Sustainability is a business theme that, while being universally accepted as a good thing, has come to have a variety of meanings. From sourcing, environmental impact limitation and working towards the UN’s sustainable development goals (SDGs) to simply ‘continuing to do what you do’, sustainability has become a starting gun and a benchmark for discussions about the future of a business.
But for family businesses, sustainability has an extra level of meaning – and importance. Not only is it about ensuring the business is in a position to continue successfully, it is also about addressing the inevitable pressures and tensions that come with generational change and succession.
The Deloitte Family Business Symposium explored the issue of sustainability with a number of leaders of major family-owned businesses, highlighting a range of opinions and degrees of engagement. ‘Sustainability,’ said one business leader, ‘now permeates every aspect of our business, from ethical sourcing and manufacture to delivery and disposal from an environmental perspective. It has become a non-negotiable.’
While embedding sustainability can mean understanding the environmental impact of your sourcing and distribution activities, it can also mean a recasting of relationships with suppliers. One business leader referenced his family’s decision to insist on an overseas supplier paying its local workers the living wage rather than the minimum wage; in effect, a decision to pay more than was strictly necessary because doing so aligned with the family’s values.
Inevitably, in some cases there will be tension between the drive for profit and for responsible business. However, it can be argued that, in the future, sustainability and profit will become so closely intertwined as to be all but inseparable.
There are already instances where sustainability is an integral part of operating efficiency. For a simple example, instead of manufacturing inefficiently and then having to pay for the subsequent disposal of resulting waste, sustainability can be about driving that waste out of the manufacturing process. At the very least, awareness of sustainability should be pushing businesses to focus on making profit from delivering solutions to problems, not making more problems to be solved.
Sustainability is driving a fundamental ‘rebooting’ of the way businesses view what they are here for – what their purpose is. This overlap between sustainability and purpose – a topic that was also covered explicitly at the symposium – may be best approached by identifying ways that you can influence the world and then being specific about what that means and how it can be realised. Stakeholders are likely to be more interested in and engaged by the impact you have through your products and services than by the way you go about it.

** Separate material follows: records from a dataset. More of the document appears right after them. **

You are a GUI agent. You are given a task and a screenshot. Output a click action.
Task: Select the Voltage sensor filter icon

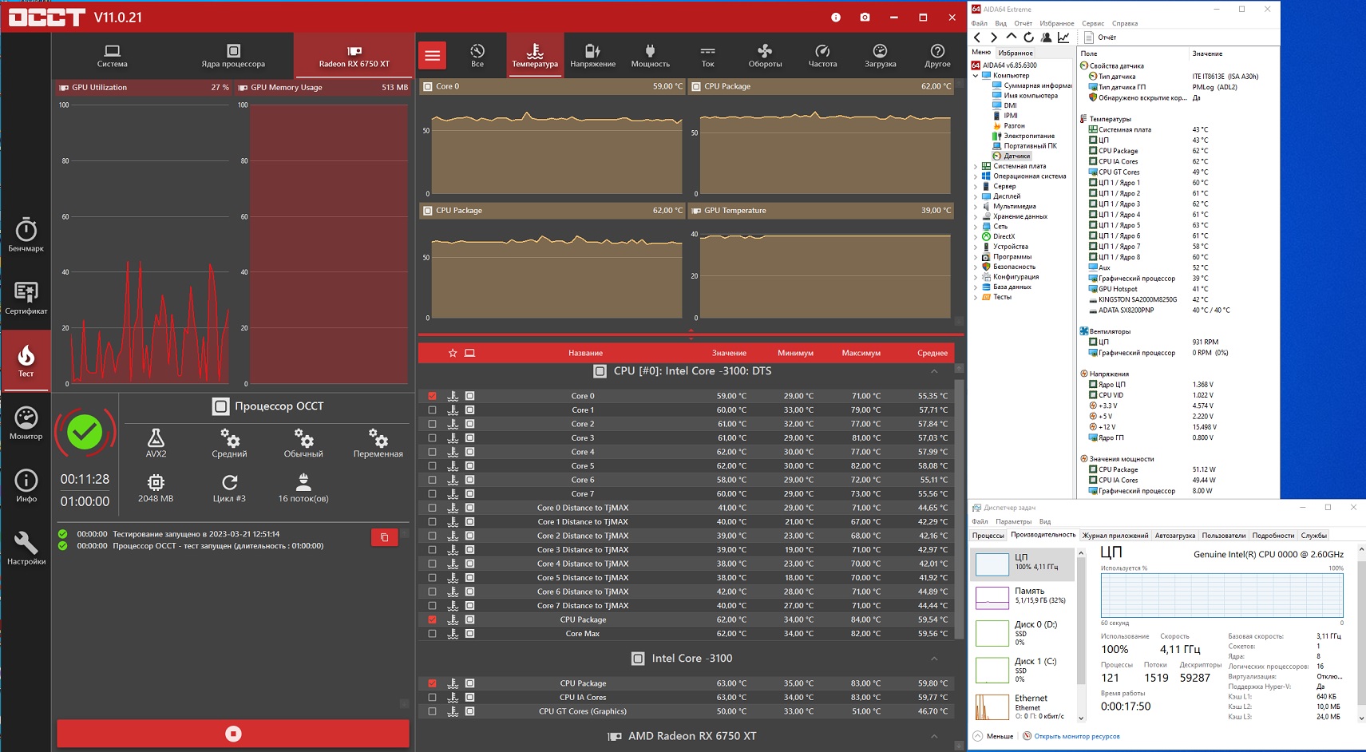(x=592, y=55)
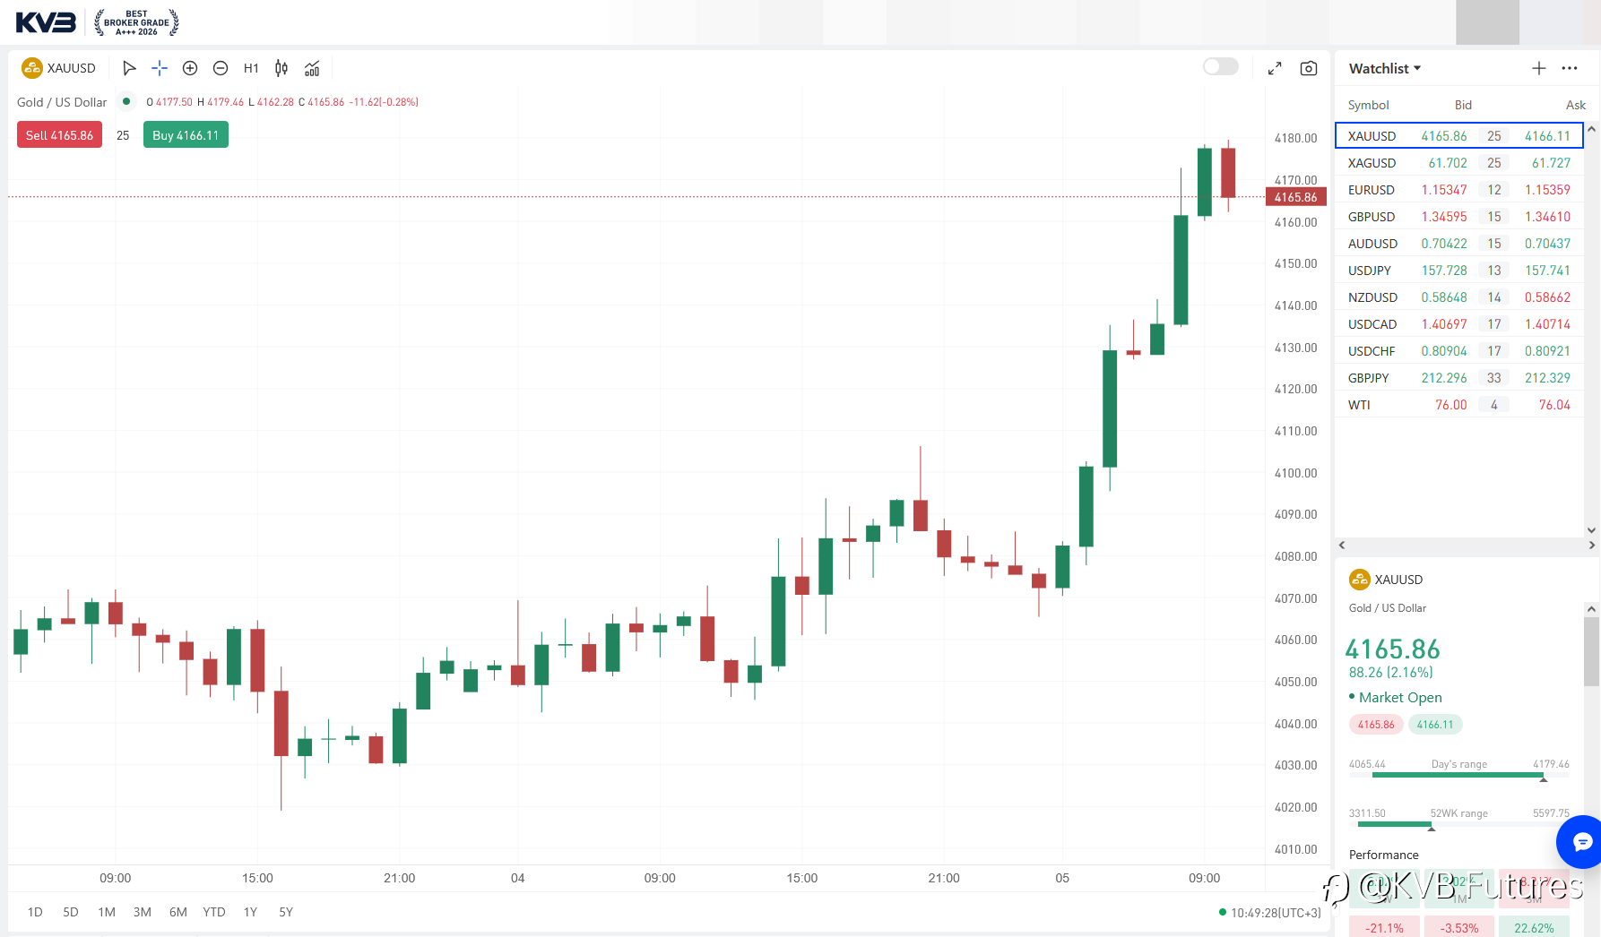Open XAUUSD symbol search selector
Screen dimensions: 1601x937
tap(59, 68)
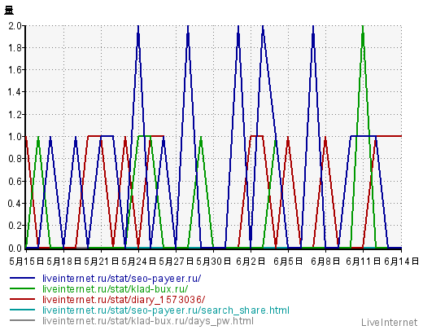
Task: Open seo-payeer.ru search_share.html legend link
Action: [x=166, y=310]
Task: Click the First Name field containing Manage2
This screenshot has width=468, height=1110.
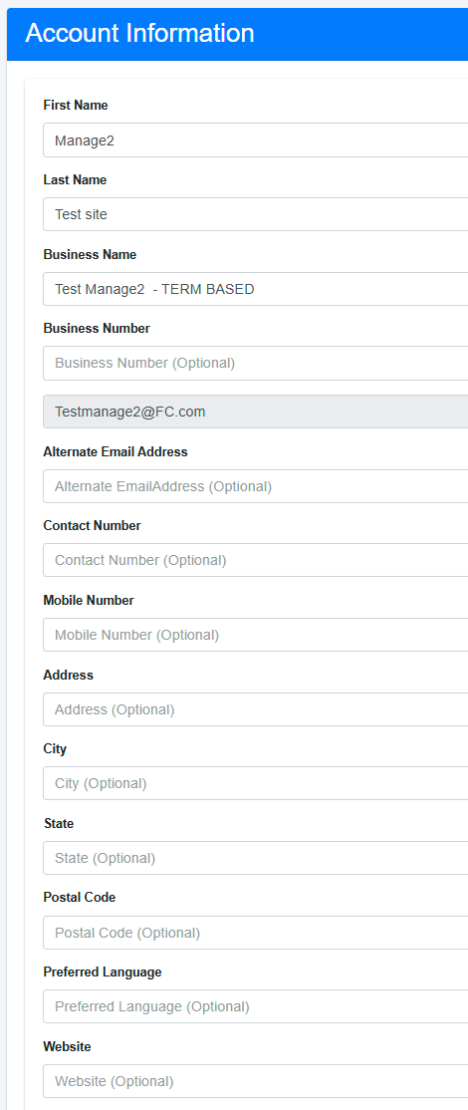Action: coord(255,140)
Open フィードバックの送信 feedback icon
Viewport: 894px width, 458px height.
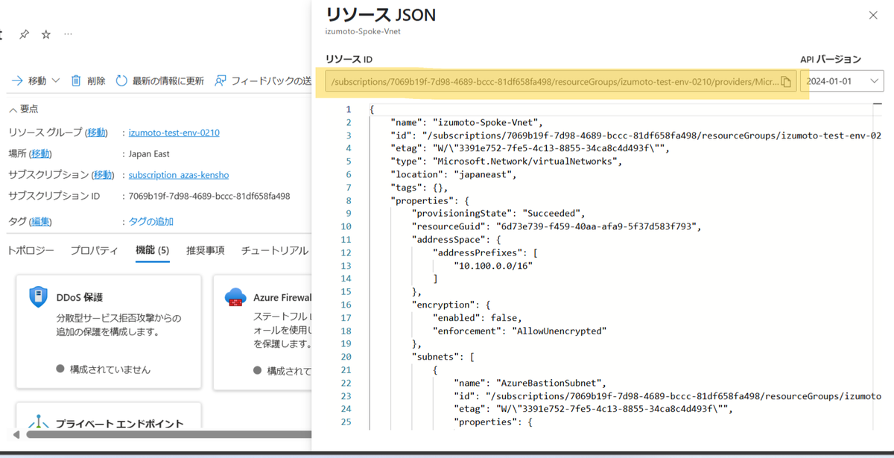click(220, 81)
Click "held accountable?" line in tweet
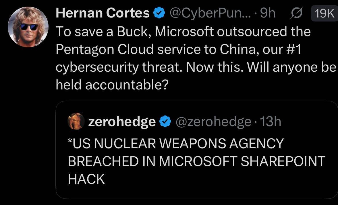Image resolution: width=338 pixels, height=205 pixels. (112, 85)
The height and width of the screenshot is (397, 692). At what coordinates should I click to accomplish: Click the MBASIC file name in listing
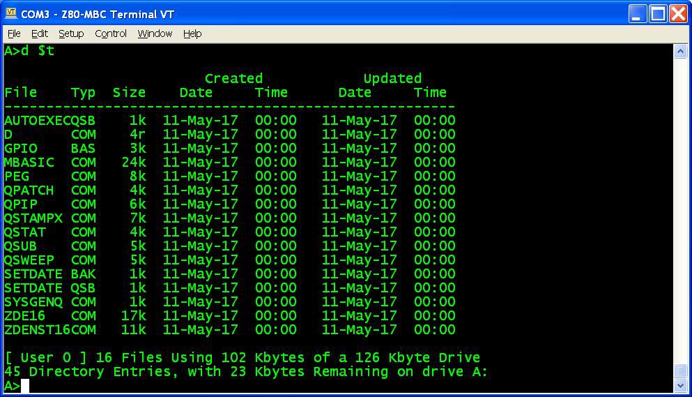pos(29,162)
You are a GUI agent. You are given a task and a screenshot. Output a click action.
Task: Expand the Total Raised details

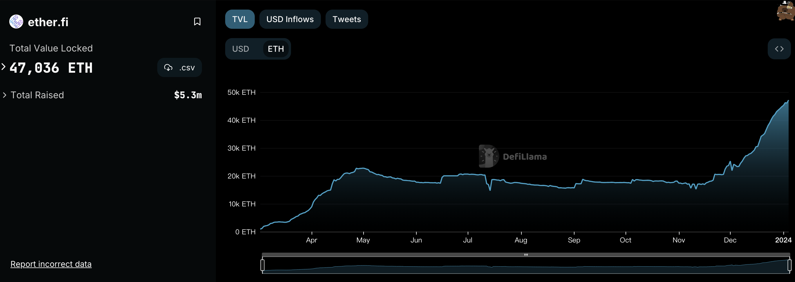point(4,95)
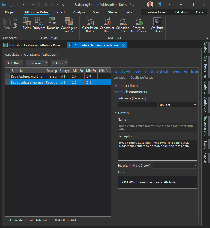
Task: Click the Add Rule button
Action: click(14, 63)
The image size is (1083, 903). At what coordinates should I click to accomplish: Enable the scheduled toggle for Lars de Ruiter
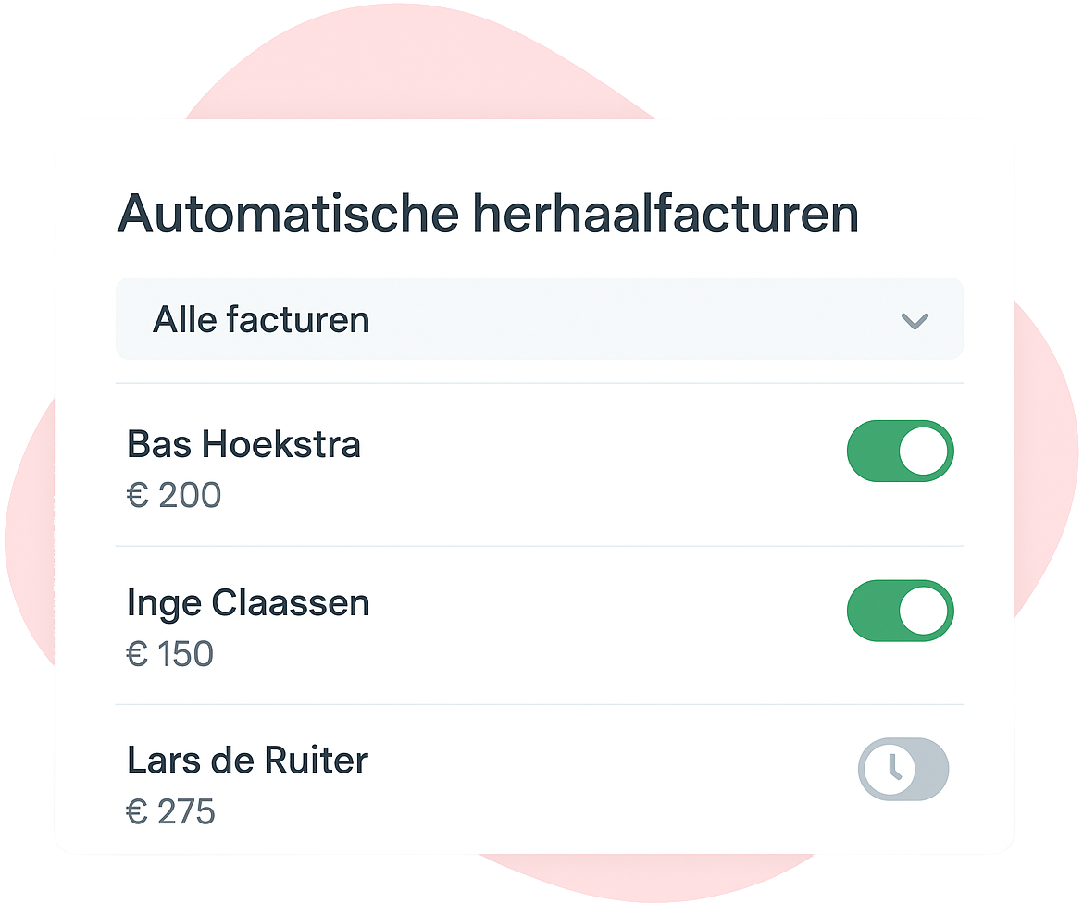903,769
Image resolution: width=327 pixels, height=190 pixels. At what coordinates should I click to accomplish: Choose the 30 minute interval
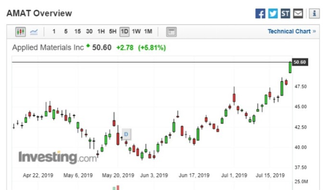click(89, 31)
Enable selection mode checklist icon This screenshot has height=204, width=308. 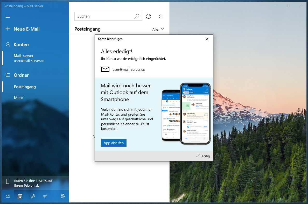161,16
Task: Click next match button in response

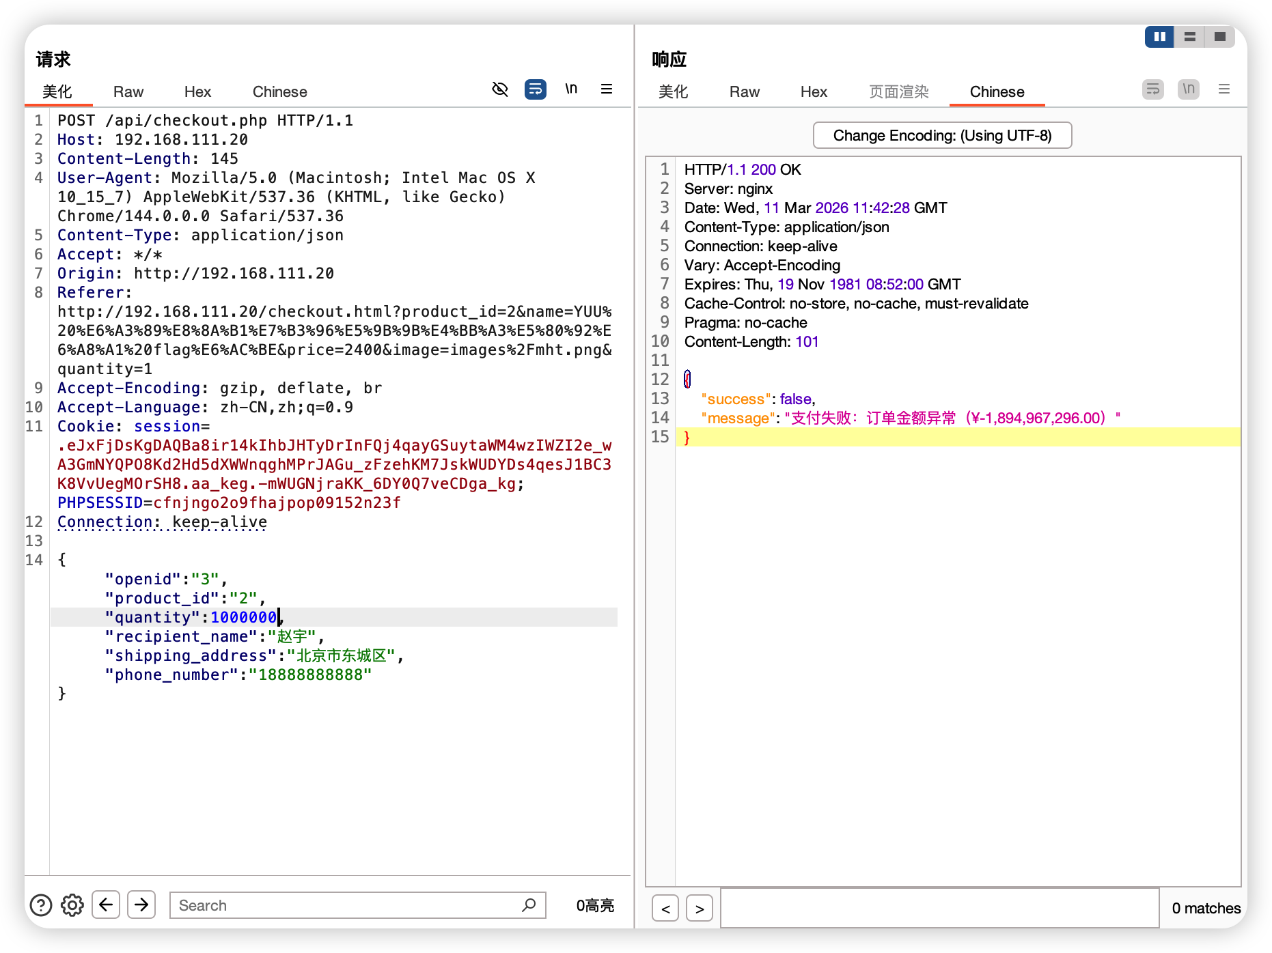Action: click(700, 909)
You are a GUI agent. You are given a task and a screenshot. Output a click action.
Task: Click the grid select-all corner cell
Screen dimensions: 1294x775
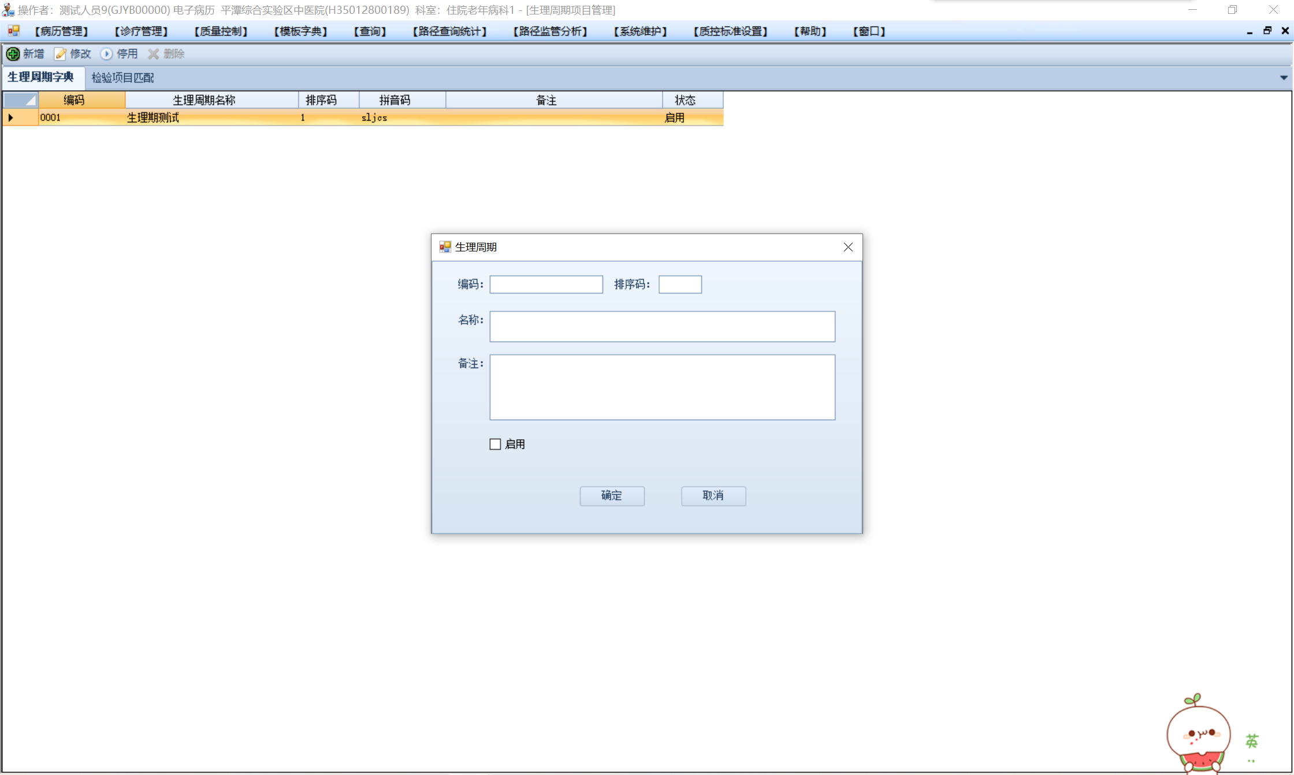click(21, 100)
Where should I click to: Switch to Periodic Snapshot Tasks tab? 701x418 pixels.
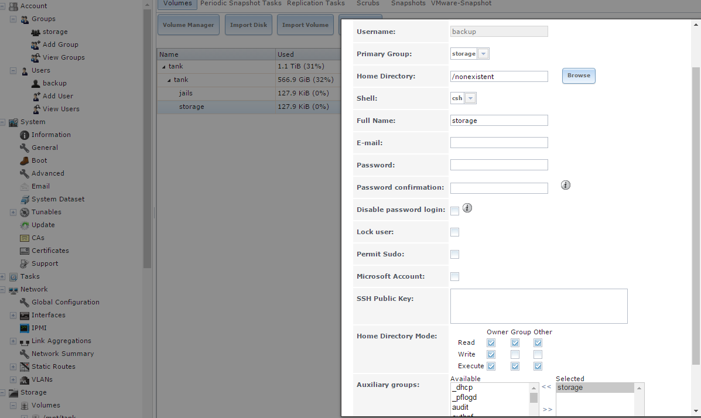[x=241, y=4]
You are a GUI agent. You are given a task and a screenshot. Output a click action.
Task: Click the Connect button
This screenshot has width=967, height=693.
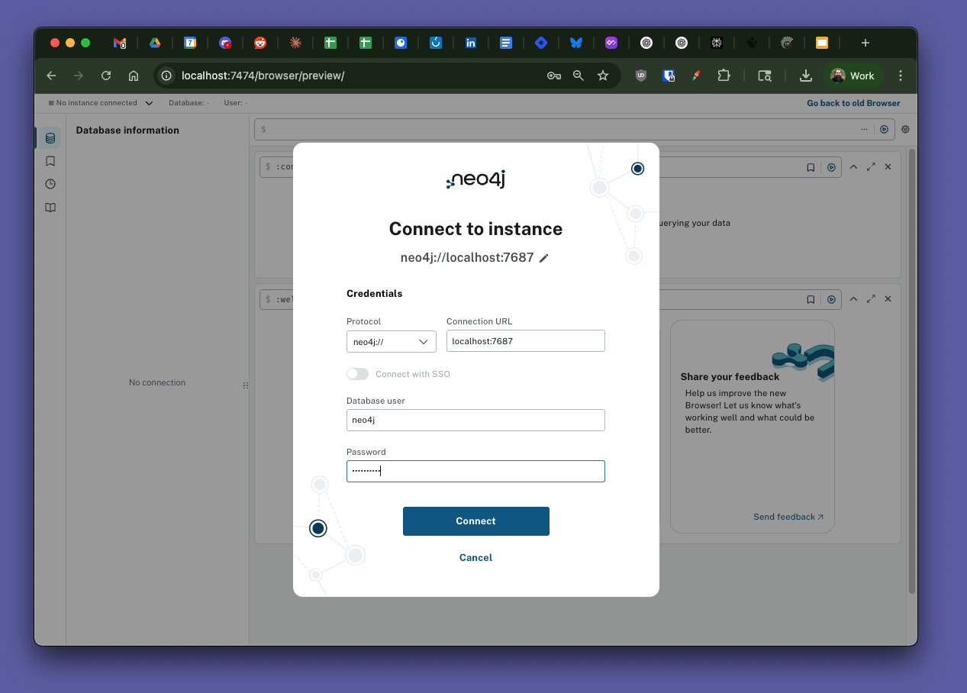(x=475, y=521)
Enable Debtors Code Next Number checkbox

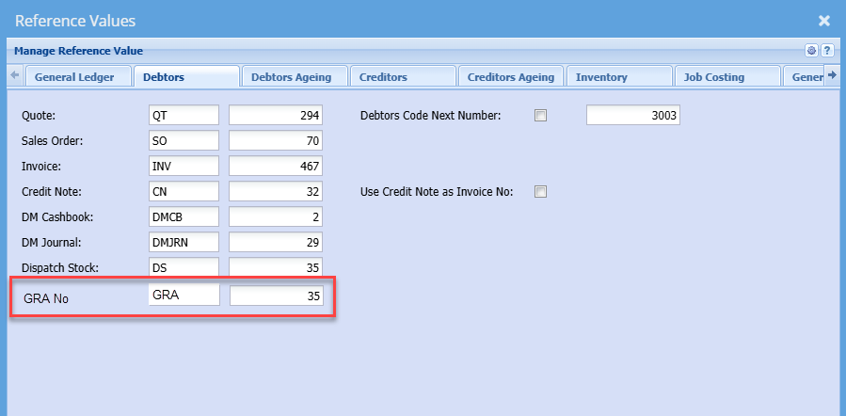tap(540, 116)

Another theme to emerge from the discussion was the importance of education as part of succession planning. With sustainability growing in importance and relevance, the next generation of business leaders, themselves millennials, need to have a developed appreciation of what the businesses they are taking over are doing to become more sustainable. For some businesses, this equates to a specific education programme on responsible business ownership and the realignment of philanthropic activities with both sustainability and purpose.
Family business leaders are also keen to highlight the importance of building employee engagement with sustainability and, in particular, their philanthropic activities and how they align to the businesses’ values. This can help to build employee engagement, both with the cause and with the business itself, and also help to amplify the impact of philanthropic effort as employees undertake fundraising and volunteering activities in support of the businesses’ commitment.
For some this leads, perhaps inevitably, to the subject of impact investing – investing the family’s money in areas and initiatives that themselves have a positive impact on the world by focusing on environmental, social and governance issues.
One conclusion is that sustainability may no longer be the right word to encapsulate this debate, given the multiplicity of meanings and associations it has acquired. If what we are talking about encompasses environmental impact, continuing to be attractive and relevant to a generation that regards responsible behaviour as natural or expected, and also preparing for generational change in ownership, perhaps we should be thinking in terms of resilience and durability instead.
As sustainability enters the mainstream and becomes ‘normal’, terms like this will give it a harder edge and more accurately reflect its existential relevance. Put simply, in the near future, when millennial concerns and behaviours dominate, businesses that fail to adapt to the sustainability imperative – that fail to hardwire sustainability in processes and behaviours – won’t be businesses for very long. If that sounds ominous, it should because it’s a challenge that is not going to go away. But, it should also be seen as an opportunity. Family business leaders that we have spoken to who have embraced sustainability have found it to be a galvanising force, engaging stakeholders and delivering satisfaction along with profit.